HOW TO COMPLETE THIS TASK >> Exactly those lines that run from the one containing "Viewport: 593px width, 681px height." through the last line of the entries below should be printed, and no others.

Collected data entries:
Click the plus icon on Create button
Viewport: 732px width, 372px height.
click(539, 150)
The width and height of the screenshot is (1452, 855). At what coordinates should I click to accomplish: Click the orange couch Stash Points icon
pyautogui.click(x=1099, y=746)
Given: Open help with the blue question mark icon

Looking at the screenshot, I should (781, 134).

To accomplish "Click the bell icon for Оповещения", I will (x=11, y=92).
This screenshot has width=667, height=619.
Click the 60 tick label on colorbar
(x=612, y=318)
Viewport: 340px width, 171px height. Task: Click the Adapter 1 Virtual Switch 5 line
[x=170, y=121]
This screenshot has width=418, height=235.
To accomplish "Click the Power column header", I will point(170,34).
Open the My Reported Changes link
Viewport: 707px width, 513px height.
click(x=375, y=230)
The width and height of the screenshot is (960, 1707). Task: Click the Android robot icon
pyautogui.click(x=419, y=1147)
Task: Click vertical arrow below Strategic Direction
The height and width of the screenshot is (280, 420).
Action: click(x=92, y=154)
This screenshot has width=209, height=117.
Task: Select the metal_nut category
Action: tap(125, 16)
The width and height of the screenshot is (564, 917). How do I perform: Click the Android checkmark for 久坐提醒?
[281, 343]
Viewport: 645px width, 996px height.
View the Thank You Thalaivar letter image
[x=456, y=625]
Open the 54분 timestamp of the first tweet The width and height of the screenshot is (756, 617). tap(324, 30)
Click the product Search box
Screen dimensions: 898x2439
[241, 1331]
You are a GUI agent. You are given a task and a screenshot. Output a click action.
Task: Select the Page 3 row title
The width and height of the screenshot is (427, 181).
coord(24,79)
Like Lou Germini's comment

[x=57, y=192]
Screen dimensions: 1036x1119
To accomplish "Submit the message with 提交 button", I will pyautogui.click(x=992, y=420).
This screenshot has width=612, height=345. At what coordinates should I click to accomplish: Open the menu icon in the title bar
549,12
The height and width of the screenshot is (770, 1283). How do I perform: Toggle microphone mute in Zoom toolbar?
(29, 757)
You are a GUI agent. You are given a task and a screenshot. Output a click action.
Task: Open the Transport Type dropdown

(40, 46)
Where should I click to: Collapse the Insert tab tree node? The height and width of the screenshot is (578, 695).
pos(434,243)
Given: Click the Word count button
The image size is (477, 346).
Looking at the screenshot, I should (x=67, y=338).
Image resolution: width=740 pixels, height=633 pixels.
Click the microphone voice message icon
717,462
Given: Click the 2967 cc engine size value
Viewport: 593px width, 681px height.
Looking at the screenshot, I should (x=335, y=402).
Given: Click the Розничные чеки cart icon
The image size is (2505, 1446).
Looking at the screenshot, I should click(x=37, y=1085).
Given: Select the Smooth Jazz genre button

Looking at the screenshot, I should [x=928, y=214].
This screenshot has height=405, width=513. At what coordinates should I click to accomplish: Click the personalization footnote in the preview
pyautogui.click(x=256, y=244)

RESULT FOR THIS EXERCISE >>
Viewport: 593px width, 681px height.
Looking at the screenshot, I should (x=335, y=402).
Given: Click the Розничные чеки cart icon
The image size is (2505, 1446).
Looking at the screenshot, I should click(x=37, y=1085).
Given: Select the Smooth Jazz genre button

Looking at the screenshot, I should [x=928, y=214].
This screenshot has height=405, width=513. At what coordinates should I click to accomplish: Click the personalization footnote in the preview
pyautogui.click(x=256, y=244)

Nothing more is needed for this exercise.